* _The task_
If a line in the data below includes the string "target", please return a copy of it.

Source data: Begin

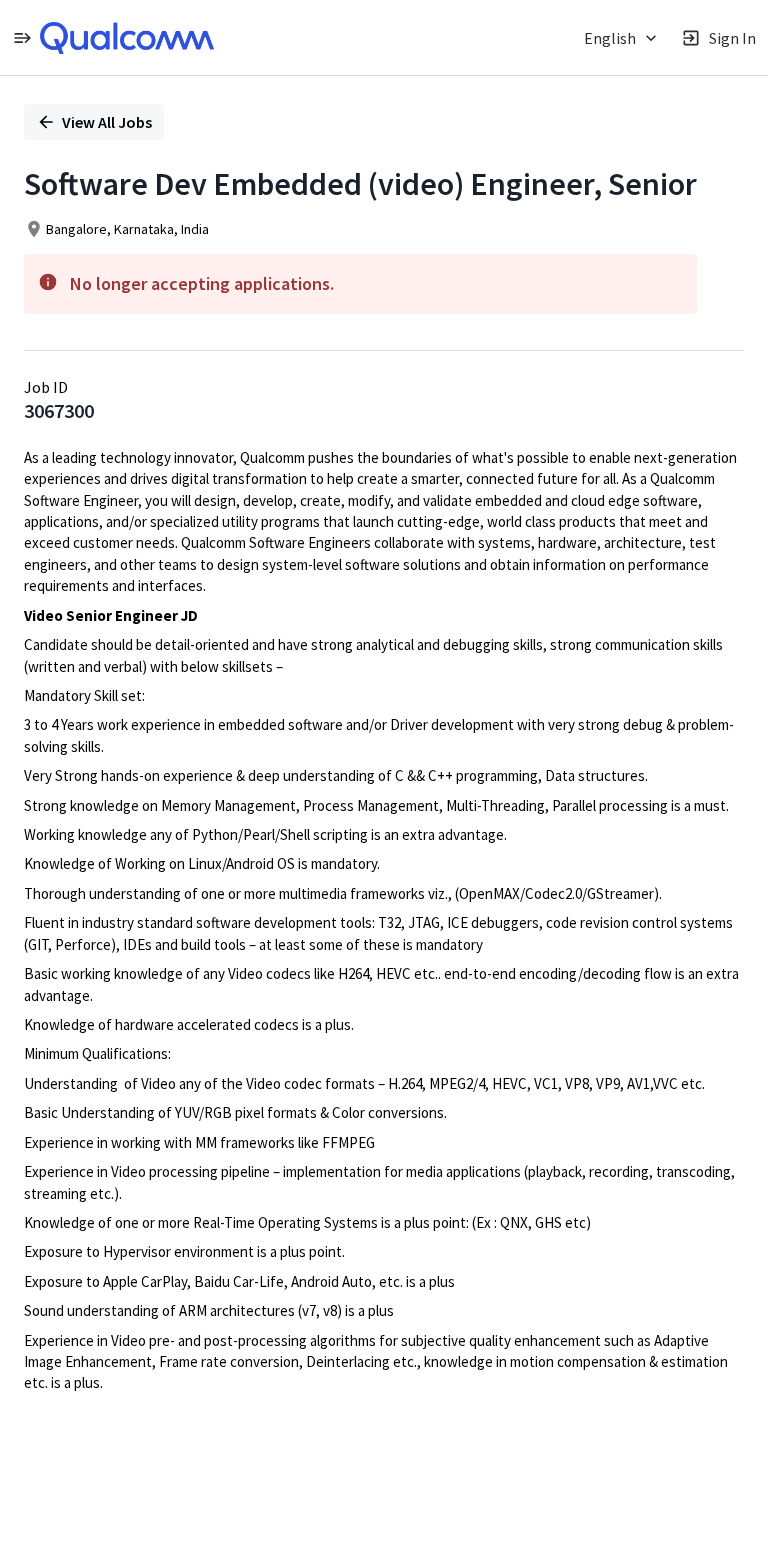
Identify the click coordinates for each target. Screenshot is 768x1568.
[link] (127, 38)
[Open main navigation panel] (22, 37)
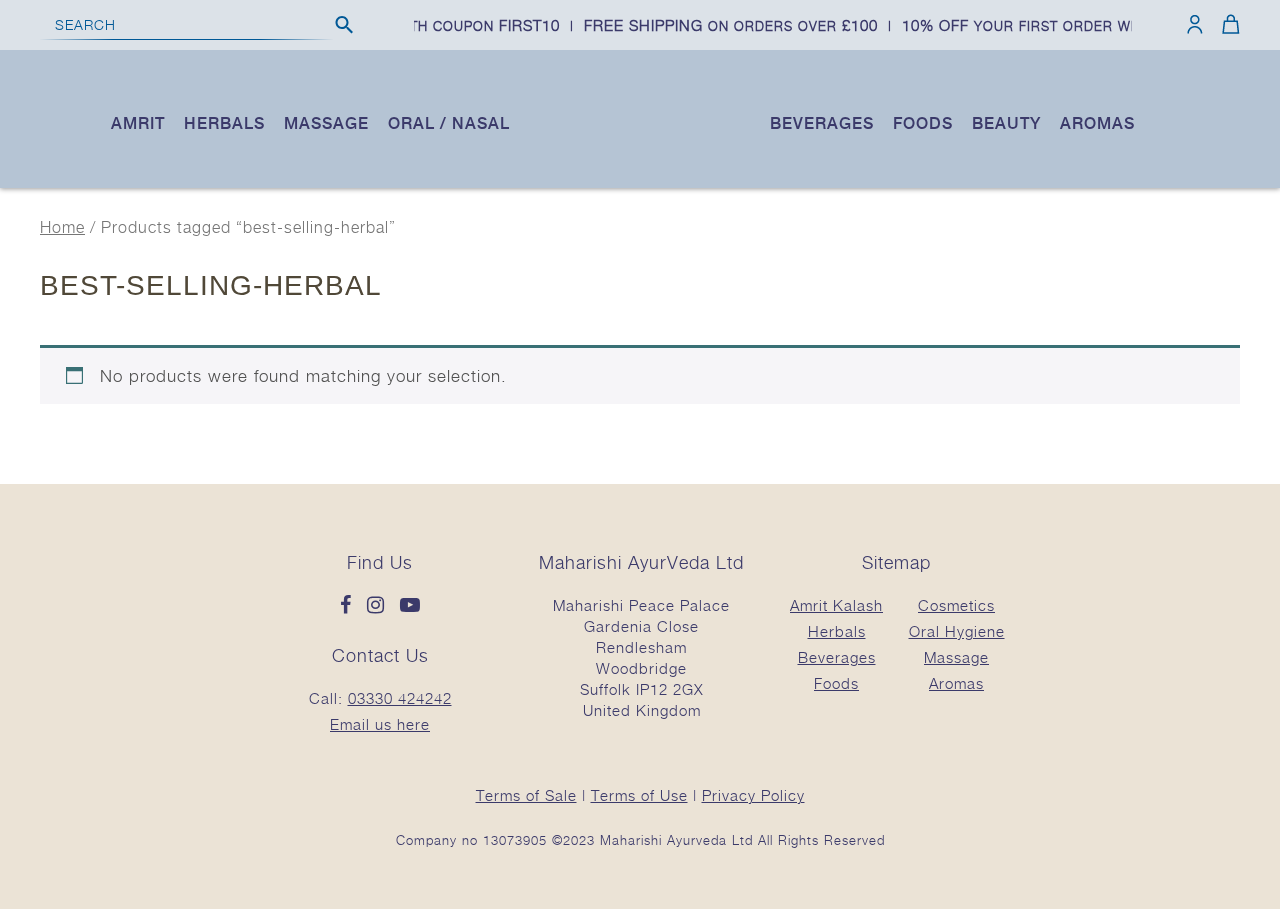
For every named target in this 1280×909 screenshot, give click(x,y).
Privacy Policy (753, 795)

Source data: End

* _Task output_
Identify the click coordinates for each target. Screenshot is 768x1568.
For every named target in this 1280×909 screenshot, give click(x,y).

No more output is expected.